Exercise prompt:
Edit the listing from the line with "Where should I click to: Sort" to the line with "Looking at the screenshot, I should click(x=983, y=386)." so that "applications" becomes "invoices", leaving everything else unchanged. Return only those lines.

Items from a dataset

+ + + +

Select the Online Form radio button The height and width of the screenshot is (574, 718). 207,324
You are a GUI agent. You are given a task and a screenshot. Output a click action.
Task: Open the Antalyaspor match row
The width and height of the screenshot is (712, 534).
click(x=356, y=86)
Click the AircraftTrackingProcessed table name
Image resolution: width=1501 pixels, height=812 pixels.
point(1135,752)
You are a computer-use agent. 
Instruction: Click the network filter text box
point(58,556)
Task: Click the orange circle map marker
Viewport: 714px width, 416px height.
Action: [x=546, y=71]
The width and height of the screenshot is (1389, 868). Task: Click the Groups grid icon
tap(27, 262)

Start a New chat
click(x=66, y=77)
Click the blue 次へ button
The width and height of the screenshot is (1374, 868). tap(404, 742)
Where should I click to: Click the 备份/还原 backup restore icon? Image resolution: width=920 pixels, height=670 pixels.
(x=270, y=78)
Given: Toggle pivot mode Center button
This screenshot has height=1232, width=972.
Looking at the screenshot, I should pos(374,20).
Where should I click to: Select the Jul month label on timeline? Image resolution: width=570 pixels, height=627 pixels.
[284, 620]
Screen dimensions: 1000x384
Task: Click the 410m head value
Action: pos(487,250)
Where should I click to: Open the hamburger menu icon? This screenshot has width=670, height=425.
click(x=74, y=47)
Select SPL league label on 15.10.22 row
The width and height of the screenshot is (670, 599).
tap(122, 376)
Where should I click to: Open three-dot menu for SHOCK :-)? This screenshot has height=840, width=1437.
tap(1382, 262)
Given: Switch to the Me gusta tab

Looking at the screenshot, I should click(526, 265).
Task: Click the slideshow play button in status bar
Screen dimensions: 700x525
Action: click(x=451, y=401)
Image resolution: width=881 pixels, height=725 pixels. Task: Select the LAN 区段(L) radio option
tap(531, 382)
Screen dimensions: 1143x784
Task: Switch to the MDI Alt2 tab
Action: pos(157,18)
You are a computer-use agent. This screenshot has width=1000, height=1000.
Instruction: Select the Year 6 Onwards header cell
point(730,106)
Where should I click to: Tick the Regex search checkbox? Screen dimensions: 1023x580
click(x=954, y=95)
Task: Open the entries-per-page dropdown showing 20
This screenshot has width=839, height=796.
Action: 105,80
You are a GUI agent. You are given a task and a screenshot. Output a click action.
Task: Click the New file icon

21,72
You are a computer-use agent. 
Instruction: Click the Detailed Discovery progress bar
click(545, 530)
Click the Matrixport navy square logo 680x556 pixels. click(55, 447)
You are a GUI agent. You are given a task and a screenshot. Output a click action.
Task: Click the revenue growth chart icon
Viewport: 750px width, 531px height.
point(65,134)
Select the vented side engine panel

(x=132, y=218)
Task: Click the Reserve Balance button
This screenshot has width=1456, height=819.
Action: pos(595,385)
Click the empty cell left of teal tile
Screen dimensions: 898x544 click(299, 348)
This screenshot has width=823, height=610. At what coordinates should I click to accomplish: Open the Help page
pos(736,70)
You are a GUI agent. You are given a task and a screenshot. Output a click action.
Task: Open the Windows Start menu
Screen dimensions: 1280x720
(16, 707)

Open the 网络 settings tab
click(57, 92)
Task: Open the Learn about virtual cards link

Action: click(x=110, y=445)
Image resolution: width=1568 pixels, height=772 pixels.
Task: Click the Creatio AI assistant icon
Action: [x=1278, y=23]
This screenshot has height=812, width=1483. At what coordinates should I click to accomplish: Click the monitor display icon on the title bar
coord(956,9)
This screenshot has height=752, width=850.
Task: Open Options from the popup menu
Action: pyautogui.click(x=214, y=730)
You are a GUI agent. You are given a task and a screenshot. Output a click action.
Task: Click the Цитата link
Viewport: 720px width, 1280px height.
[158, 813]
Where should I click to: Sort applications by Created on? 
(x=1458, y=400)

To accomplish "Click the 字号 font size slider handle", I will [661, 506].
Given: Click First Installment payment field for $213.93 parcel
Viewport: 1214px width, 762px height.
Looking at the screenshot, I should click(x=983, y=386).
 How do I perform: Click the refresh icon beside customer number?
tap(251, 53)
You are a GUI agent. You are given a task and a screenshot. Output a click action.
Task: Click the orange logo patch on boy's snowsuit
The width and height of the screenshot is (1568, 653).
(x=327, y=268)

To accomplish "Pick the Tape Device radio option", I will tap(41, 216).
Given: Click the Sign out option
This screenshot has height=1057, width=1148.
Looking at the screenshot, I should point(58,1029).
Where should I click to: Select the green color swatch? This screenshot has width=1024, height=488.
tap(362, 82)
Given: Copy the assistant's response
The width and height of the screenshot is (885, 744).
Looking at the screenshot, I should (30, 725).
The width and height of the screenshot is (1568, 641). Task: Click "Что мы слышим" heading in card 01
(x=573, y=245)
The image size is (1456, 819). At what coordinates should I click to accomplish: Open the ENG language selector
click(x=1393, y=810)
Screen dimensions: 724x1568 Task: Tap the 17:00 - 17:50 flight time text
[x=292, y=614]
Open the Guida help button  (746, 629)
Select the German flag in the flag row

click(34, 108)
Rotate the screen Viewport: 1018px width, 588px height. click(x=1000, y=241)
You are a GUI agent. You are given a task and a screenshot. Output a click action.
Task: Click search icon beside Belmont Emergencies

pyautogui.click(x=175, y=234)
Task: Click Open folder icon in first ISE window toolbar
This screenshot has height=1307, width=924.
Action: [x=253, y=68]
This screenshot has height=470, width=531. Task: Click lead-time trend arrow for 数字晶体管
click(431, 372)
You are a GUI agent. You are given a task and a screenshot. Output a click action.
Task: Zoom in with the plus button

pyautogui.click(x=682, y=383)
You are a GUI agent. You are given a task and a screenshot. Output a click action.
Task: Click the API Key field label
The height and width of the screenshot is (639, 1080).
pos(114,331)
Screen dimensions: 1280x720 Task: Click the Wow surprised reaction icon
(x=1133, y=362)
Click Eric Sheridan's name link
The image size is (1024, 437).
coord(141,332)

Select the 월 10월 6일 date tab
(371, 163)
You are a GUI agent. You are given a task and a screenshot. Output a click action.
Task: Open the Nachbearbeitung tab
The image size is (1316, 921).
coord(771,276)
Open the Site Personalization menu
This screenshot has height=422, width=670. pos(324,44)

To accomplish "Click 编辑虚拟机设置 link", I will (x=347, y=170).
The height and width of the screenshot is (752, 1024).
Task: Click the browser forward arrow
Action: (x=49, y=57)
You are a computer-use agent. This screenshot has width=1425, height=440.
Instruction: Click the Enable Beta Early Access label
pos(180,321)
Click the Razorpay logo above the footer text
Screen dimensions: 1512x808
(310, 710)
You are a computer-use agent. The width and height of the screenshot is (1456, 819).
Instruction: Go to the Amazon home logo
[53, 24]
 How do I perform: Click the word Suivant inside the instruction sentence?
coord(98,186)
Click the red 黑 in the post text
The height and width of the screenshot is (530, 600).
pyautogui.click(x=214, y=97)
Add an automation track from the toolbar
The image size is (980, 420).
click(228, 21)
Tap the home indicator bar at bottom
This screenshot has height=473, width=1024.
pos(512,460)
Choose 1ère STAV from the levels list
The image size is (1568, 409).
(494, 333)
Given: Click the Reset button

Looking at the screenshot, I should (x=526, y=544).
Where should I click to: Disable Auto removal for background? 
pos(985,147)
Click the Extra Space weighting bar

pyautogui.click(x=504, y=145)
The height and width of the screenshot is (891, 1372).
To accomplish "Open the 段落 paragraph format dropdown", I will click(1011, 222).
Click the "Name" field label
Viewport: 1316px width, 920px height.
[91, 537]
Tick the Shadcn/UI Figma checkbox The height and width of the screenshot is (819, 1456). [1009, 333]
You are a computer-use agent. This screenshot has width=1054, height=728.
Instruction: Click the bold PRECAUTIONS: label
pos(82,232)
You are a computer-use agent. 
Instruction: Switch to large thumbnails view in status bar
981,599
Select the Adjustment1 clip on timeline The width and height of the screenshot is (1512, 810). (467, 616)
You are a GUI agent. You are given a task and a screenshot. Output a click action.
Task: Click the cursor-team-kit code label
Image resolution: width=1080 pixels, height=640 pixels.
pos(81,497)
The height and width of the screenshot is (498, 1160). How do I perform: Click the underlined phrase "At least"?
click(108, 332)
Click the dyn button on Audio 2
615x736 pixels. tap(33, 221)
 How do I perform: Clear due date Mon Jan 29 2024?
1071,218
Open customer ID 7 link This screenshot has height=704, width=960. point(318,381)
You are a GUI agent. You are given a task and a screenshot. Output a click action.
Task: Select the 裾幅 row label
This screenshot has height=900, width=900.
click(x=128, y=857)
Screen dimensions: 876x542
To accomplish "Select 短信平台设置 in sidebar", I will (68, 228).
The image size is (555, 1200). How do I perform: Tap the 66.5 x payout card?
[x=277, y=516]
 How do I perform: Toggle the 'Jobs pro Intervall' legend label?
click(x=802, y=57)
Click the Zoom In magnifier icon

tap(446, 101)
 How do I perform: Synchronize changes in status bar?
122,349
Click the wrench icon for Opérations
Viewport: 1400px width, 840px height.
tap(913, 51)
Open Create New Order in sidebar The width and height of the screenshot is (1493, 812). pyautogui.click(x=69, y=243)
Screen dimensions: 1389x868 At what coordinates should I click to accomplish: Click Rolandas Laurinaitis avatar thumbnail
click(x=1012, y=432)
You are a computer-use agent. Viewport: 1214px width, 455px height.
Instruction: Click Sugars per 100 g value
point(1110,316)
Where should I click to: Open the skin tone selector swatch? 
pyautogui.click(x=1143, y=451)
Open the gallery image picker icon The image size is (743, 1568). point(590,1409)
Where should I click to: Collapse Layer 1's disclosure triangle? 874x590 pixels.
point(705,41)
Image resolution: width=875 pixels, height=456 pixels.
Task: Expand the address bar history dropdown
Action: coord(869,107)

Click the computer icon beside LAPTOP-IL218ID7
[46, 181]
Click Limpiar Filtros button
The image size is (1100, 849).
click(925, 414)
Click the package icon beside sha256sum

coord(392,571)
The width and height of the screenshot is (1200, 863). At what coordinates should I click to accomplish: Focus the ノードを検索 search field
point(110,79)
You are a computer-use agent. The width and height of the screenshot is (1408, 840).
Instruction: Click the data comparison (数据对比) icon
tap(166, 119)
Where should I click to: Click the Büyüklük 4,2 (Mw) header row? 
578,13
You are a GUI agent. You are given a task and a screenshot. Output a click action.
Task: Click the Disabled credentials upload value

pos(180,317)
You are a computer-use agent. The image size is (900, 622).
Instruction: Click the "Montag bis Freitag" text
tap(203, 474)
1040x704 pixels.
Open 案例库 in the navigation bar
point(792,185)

+ + + +

Written response:
Where should I click to: Sort invoices by Created on? 
(x=1458, y=400)

To accomplish "Click the 字号 font size slider handle", I will [661, 506].
Given: Click First Installment payment field for $213.93 parcel
Viewport: 1214px width, 762px height.
Looking at the screenshot, I should click(x=983, y=386).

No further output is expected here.